A 1978 American Journal of Obstetrics and Gynecology study analyzed trends in abortion deaths in the U.S., and determined that from 1940 to 1950 and after 1965, “deaths from abortion declined more rapidly than deaths from other causes associated with pregnancy and childbirth.”

In the years leading up to Roe, pro-abortion groups claimed thousands of women were dying from dangerous back alley abortions. Later, however, Dr. Bernard Nathanson, an abortionist and pro-abortion leader who eventually became pro-life, admitted that those numbers were “totally false.”

As PolitiFact noted:

By the early 1970s, abortion-related deaths had become relatively rare.

In 1972 — the year before Roe was decided and the first year for which data for abortion-related deaths was available — 24 women died from legal abortions, and 39 died from illegal abortions, according to the U.S. Centers for Disease Control and Prevention.

Today, women still die from supposedly “safe, legal” abortions in the U.S., though it is not clear exactly how many. PolitiFact pointed to CDC reports showing that “from 1979 to 2017, the number of women who died in a year was never higher than two.”

In total, the CDC has documented about 450 women’s deaths to abortion since the late 1970s; however, the agency notes that the number is almost certainly an under-count because eight states do not report their numbers to the CDC.

LifeNews also has documented many cases where women died along with their babies after legal abortions. These include Tonya Reaves, Cree Erwin, Lakisha Wilson, Diana Lopez, Holly Patterson and others.

PolitiFact’s “half true” rating is based on pro-abortion researchers’ claims that Roe also helped to “sharply reduce” women’s abortion deaths. But correlation is not the same as causation, and there was no explanation as to how Roe directly caused a drop in deaths that already was occurring due to modern medical advances.

Even pro-abortion groups have admitted that the notion of women dying in so-called back-alley abortions before Roe is a myth because most abortions done prior to 1973 were done by doctors whose illegal abortion practices became legal after that infamous Supreme Court decision.

In 1960, Dr. Mary Calderone, the medical director of Planned Parenthood, wrote in the American Journal of Public Health:

“… about 90 percent of all illegal abortions are presently being done by physicians…Whatever trouble arises usually arises from self-induced abortions, which comprise approximately 8 percent, or with the very small percentage that go to some kind of non-medical abortionist…So remember…abortion, whether therapeutic or illegal, is in the main no longer dangerous, because it is being done well by physicians.”

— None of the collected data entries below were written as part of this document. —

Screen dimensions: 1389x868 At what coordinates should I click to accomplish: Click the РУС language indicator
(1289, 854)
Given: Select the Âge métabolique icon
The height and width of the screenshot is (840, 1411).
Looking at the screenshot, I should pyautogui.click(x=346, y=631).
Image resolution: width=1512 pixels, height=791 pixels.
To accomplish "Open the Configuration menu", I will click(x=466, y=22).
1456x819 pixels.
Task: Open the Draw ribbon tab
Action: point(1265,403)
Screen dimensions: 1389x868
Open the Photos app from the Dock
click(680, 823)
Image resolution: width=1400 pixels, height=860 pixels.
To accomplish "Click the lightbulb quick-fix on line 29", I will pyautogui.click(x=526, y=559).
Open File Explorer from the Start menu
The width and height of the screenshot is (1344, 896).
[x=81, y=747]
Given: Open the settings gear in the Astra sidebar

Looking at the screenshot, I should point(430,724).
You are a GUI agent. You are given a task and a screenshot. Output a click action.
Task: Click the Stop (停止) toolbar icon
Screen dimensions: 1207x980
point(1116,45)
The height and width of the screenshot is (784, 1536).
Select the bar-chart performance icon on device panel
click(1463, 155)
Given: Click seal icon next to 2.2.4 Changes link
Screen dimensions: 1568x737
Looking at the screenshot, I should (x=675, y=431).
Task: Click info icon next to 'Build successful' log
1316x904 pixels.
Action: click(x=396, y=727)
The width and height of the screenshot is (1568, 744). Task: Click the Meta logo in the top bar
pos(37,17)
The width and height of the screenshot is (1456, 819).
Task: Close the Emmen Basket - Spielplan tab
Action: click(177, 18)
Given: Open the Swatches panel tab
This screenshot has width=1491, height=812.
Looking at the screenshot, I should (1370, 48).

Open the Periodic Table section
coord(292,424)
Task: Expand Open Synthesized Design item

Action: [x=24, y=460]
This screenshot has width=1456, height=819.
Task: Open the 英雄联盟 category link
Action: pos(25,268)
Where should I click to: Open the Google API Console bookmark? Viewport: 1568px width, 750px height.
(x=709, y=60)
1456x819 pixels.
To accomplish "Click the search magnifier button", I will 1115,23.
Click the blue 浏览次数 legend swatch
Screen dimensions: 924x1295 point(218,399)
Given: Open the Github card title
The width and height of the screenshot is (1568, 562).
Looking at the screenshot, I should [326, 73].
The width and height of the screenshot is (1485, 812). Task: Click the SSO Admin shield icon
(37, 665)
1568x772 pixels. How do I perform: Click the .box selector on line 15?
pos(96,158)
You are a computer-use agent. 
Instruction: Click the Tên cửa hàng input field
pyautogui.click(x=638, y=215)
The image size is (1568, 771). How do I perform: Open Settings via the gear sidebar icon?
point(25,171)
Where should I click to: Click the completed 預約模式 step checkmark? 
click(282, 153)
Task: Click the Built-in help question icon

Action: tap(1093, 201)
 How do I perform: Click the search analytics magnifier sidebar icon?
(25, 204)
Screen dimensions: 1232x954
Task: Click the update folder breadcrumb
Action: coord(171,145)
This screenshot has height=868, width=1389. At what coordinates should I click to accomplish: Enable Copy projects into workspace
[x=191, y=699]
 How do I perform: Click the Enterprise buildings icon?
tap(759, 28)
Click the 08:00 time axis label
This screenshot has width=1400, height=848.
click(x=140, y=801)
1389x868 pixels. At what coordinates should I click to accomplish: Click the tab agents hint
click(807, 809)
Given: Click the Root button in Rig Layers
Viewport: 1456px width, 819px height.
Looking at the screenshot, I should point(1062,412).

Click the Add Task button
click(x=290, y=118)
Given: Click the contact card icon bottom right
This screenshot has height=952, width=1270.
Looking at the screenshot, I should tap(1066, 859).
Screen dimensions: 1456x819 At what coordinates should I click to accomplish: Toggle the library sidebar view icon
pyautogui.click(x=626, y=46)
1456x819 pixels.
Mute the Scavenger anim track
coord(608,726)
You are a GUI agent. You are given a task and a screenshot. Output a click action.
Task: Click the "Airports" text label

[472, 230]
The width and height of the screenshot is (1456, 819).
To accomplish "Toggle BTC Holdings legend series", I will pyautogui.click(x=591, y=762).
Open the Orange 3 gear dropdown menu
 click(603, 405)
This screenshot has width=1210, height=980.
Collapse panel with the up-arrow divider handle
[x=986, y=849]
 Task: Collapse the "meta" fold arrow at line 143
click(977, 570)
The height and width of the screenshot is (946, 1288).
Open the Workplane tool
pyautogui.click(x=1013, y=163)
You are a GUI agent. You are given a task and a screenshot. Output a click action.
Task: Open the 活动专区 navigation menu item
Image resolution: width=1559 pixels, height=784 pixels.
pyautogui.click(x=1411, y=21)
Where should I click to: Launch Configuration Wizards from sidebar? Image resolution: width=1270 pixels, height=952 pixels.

Research from other countries also indicates that access to basic health care, not legalized abortions, is what really helps women. For example, in 2018, Michelle Oberman, a Santa Clara University law professor, told the Atlantic that she was surprised when she began doing research on abortion in El Salvador. Abortions are illegal there, and she said she expected to find hospitals full of women dying from botched abortions, but she did not. In her research, Oberman attributed access to basic medical care to the low number of maternal abortion deaths.

It is becoming increasingly clear that legalizing abortion does not save lives. Quite the opposite, Roe v. Wade led to the deaths of nearly 63 million unborn babies and hundreds, perhaps thousands, of mothers. Now, as the U.S. Supreme Court prepares to hear a major abortion case in December, millions of Americans are calling for the justices to end the deadly precedent and allow states to protect unborn babies and mothers from abortion again.